As mosaic-like are the causes of dry eye, so are the therapeutic strategies. Treatment usually is based on the quality and quantity of tears, patient complaints, and the health status of the cornea.

"The big development in dry eye over the past decade has been the realization that a large part of it is due to inflammation," said Stephen C. Pflugfelder MD, professor of ophthalmology, Baylor College of Medicine, Houston. "The inflammation is due to the stress of dry eye, which is probably initiated on the epithelial cells, but then there is recruitment of bone marrow cells, such as T lymphocytes, into the conjunctiva, and these cells amplify the inflammatory process. So it is really more of a stress response to the dryness."

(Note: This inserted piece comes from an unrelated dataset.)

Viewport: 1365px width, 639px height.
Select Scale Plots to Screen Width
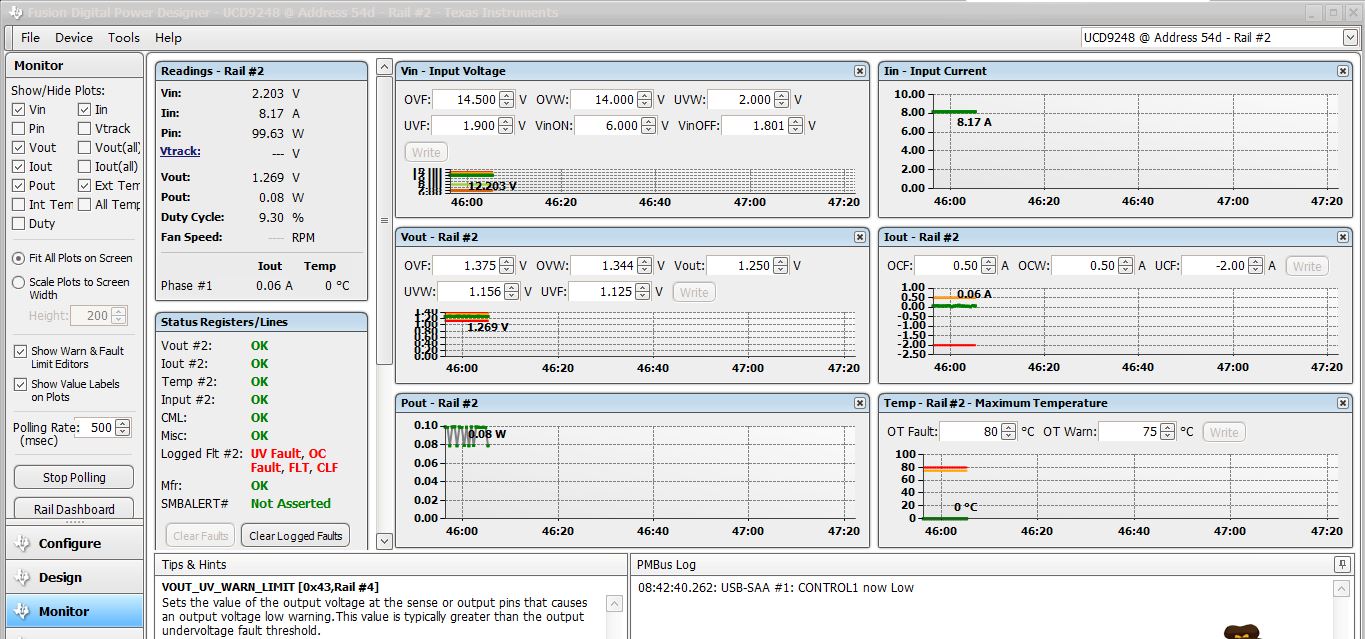[19, 283]
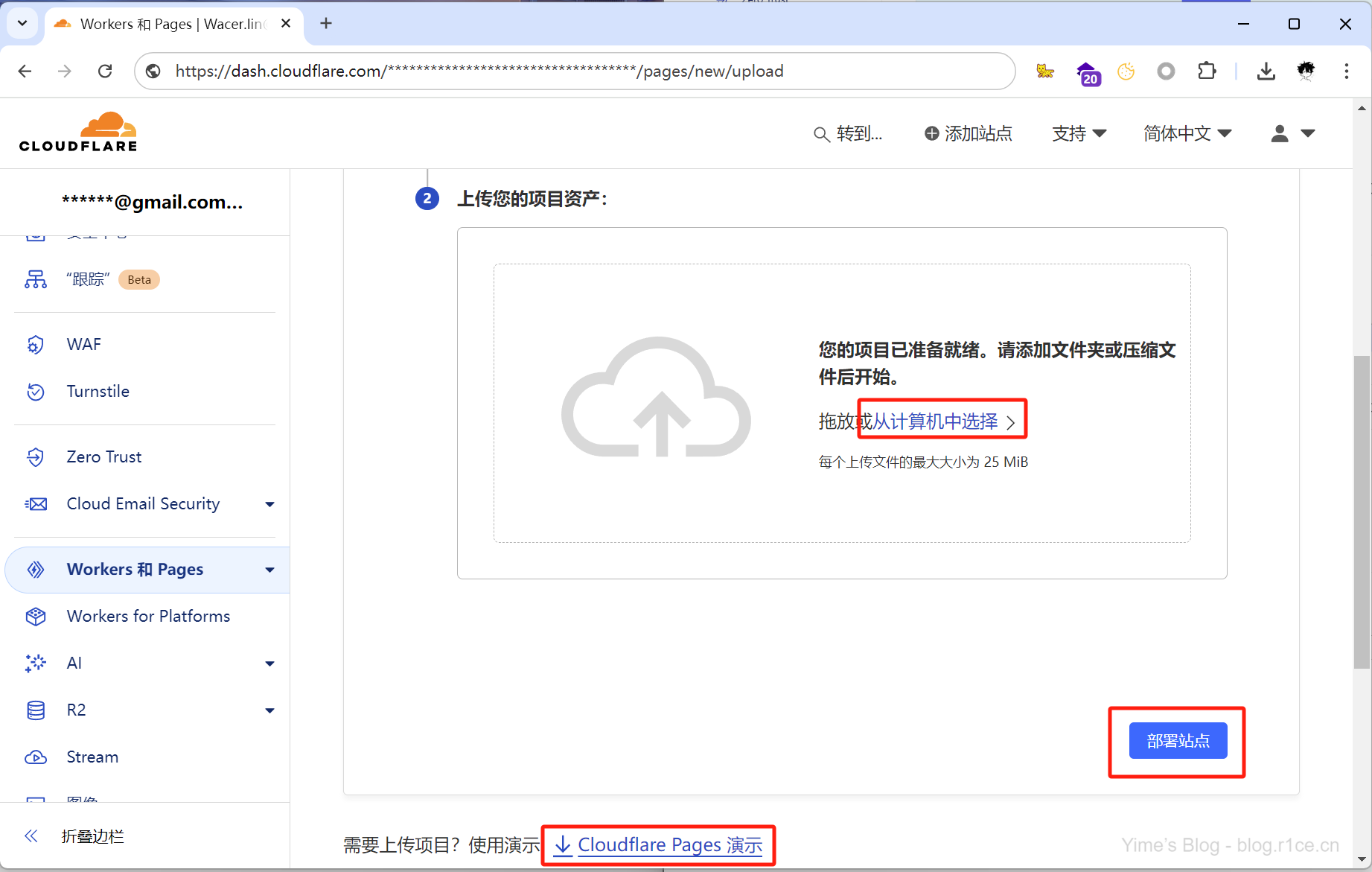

According to Dr. Pflugfelder, loteprednol etabonate ophthalmic suspension 0.5% (Lotemax, Bausch & Lomb) is one of the several different corticosteroids that can be used to treat dry eye effectively and the inflammation it causes in the eye. Loteprednol 0.5% and fluorometholone ophthalmic suspension 0.1% (FML, Allergan) are considered "soft" corticosteroids and are two products that Dr. Pflugfelder said he likes to use.

Loteprednol 0.5% is designed as a site-active corticosteroid that undergoes a relatively rapid metabolism, he said.

This characteristic improves its safety profile, reducing the risk of an increase in IOP, and makes it a good candidate for inflammatory ocular conditions.

"The drug works by inhibiting cytokine and chemokine production, as well as inhibiting the metalloproteinase production," he said. "It also may turn off some vascular adhesion molecules, the production of prostaglandin mediators and lipid mediators of inflammation so readily seen in dry eye."